Provided entries>
BEGIN
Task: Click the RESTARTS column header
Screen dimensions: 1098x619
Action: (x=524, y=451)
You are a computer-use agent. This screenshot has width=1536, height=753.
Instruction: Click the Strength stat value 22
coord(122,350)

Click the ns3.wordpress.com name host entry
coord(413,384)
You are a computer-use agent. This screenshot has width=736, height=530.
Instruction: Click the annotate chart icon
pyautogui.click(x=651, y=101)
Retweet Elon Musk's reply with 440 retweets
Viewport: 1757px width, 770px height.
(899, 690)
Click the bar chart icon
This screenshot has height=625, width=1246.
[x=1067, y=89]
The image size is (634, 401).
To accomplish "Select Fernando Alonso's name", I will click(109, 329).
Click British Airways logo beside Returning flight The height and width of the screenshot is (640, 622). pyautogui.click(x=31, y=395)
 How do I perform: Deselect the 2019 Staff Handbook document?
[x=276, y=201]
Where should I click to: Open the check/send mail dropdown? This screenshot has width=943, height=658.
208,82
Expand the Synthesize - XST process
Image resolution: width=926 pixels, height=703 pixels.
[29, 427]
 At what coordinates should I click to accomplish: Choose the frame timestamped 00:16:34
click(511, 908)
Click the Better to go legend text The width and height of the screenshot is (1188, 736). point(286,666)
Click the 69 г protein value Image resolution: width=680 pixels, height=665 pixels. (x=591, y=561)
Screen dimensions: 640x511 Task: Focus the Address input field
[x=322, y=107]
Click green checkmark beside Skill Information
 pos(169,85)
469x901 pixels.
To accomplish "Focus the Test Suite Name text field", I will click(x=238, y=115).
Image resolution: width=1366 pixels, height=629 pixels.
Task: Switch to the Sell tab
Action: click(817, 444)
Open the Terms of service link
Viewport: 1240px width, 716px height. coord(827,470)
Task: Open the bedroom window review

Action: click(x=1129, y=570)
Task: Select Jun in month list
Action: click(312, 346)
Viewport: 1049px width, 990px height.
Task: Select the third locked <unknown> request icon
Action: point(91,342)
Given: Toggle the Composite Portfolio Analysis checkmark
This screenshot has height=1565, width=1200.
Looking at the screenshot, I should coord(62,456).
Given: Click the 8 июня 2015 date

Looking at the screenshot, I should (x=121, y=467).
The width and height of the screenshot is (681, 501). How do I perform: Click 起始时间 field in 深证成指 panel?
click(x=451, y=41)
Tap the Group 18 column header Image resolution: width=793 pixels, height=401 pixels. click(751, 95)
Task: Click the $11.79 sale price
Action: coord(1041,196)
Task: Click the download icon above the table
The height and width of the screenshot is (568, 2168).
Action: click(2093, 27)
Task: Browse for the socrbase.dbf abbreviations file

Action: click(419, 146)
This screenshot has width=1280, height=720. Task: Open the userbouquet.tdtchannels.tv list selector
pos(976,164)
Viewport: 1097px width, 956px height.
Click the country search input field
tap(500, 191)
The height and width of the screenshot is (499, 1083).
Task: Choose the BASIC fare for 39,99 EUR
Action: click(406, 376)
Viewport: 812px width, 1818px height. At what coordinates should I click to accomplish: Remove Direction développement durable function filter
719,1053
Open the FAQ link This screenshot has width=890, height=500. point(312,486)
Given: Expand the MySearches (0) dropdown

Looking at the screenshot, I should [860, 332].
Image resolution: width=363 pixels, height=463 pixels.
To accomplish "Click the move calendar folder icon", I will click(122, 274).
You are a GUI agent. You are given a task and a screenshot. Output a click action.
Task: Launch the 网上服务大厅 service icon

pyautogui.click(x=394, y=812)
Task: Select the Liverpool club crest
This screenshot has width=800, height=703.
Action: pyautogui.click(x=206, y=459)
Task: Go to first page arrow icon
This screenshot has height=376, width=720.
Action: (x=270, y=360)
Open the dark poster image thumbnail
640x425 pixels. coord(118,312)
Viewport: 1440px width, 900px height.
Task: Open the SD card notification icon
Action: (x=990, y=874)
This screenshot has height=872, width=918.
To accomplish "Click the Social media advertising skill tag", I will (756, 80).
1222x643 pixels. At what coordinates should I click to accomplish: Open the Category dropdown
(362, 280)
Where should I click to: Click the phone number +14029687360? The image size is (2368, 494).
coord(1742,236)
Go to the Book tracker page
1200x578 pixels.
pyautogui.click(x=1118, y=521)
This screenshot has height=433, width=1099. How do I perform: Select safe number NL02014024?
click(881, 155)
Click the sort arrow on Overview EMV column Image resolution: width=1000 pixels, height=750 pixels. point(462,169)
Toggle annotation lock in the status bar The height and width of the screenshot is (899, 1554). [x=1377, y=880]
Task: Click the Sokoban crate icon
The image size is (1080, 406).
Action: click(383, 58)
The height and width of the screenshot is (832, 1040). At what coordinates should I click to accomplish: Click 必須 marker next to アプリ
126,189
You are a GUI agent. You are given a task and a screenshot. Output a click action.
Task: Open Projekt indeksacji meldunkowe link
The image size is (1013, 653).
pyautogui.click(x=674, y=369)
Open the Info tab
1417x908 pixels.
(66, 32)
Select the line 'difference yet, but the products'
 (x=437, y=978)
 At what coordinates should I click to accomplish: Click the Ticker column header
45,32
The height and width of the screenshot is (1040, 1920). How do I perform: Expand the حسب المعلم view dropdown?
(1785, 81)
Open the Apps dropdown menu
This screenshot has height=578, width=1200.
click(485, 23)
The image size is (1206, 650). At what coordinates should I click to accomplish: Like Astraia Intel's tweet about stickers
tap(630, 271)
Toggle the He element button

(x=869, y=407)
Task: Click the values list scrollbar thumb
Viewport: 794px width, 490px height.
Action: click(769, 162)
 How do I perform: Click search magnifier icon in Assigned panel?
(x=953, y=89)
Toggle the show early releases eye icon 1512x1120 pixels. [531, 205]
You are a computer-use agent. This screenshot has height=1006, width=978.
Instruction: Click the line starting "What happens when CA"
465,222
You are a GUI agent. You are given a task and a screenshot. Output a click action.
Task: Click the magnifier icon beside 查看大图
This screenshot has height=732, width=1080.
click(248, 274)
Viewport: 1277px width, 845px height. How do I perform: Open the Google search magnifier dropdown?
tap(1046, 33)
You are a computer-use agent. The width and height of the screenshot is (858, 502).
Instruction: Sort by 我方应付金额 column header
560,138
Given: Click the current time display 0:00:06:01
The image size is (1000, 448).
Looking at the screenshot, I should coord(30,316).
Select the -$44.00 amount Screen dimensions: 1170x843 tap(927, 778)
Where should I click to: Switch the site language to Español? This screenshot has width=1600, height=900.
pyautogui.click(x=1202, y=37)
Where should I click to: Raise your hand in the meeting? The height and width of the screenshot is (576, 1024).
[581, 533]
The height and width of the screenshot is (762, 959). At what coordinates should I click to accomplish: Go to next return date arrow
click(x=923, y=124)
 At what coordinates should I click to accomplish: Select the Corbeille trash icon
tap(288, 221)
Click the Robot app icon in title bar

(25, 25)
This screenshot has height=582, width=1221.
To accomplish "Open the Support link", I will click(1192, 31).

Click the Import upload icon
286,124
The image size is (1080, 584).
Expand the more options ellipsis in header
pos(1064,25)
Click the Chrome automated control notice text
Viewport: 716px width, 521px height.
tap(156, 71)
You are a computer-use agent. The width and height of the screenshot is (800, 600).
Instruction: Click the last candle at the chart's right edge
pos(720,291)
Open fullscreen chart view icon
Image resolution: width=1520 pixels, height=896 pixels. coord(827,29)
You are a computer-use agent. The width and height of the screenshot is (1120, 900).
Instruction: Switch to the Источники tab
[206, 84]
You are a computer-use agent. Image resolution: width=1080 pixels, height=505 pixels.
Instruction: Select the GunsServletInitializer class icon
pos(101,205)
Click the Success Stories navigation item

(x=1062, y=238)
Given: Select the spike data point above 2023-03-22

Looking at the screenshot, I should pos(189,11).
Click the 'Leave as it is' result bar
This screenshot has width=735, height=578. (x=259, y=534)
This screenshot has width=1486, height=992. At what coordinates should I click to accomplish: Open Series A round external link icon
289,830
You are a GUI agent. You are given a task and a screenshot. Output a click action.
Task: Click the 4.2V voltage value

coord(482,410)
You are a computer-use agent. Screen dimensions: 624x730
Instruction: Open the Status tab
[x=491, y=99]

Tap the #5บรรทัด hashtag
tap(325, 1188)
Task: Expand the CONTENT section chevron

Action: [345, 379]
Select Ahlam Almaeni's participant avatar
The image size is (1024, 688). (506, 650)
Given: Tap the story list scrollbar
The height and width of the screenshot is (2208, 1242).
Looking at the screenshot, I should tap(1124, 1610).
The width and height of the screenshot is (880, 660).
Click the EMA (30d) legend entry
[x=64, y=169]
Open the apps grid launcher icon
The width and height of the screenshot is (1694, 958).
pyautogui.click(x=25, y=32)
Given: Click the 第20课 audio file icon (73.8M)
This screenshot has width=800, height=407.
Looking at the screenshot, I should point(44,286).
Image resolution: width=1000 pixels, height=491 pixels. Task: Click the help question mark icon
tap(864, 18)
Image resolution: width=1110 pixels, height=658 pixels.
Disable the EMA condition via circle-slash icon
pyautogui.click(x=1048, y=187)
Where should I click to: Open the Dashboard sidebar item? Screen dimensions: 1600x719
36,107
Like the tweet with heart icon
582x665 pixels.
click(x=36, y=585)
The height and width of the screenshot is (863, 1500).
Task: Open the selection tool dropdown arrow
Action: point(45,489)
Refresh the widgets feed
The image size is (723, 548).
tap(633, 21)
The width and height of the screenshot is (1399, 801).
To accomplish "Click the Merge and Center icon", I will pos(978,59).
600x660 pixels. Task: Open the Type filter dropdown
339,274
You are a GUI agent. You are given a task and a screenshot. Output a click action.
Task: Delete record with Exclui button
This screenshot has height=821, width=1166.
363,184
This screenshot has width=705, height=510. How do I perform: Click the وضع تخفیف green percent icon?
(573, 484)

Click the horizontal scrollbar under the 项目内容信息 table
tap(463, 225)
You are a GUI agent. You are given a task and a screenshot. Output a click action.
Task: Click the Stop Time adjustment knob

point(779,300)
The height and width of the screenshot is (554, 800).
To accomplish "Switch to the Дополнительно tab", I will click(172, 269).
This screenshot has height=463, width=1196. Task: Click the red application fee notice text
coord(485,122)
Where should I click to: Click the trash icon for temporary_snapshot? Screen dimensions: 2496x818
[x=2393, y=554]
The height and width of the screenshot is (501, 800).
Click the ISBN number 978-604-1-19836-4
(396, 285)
END
Action item>
From the material above, copy exactly the lines between the line holding "Open the Terms of service link" and the line holding "Viewport: 1097px width, 956px height.", inclusive, and only those.

Solution to the problem>
Open the Terms of service link
Viewport: 1240px width, 716px height. coord(827,470)
Task: Open the bedroom window review

Action: click(x=1129, y=570)
Task: Select Jun in month list
Action: click(312, 346)
Viewport: 1049px width, 990px height.
Task: Select the third locked <unknown> request icon
Action: point(91,342)
Given: Toggle the Composite Portfolio Analysis checkmark
This screenshot has height=1565, width=1200.
Looking at the screenshot, I should coord(62,456).
Given: Click the 8 июня 2015 date

Looking at the screenshot, I should (x=121, y=467).
The width and height of the screenshot is (681, 501). How do I perform: Click 起始时间 field in 深证成指 panel?
click(x=451, y=41)
Tap the Group 18 column header Image resolution: width=793 pixels, height=401 pixels. click(751, 95)
Task: Click the $11.79 sale price
Action: coord(1041,196)
Task: Click the download icon above the table
The height and width of the screenshot is (568, 2168).
Action: click(2093, 27)
Task: Browse for the socrbase.dbf abbreviations file

Action: click(419, 146)
This screenshot has width=1280, height=720. Task: Open the userbouquet.tdtchannels.tv list selector
pos(976,164)
Viewport: 1097px width, 956px height.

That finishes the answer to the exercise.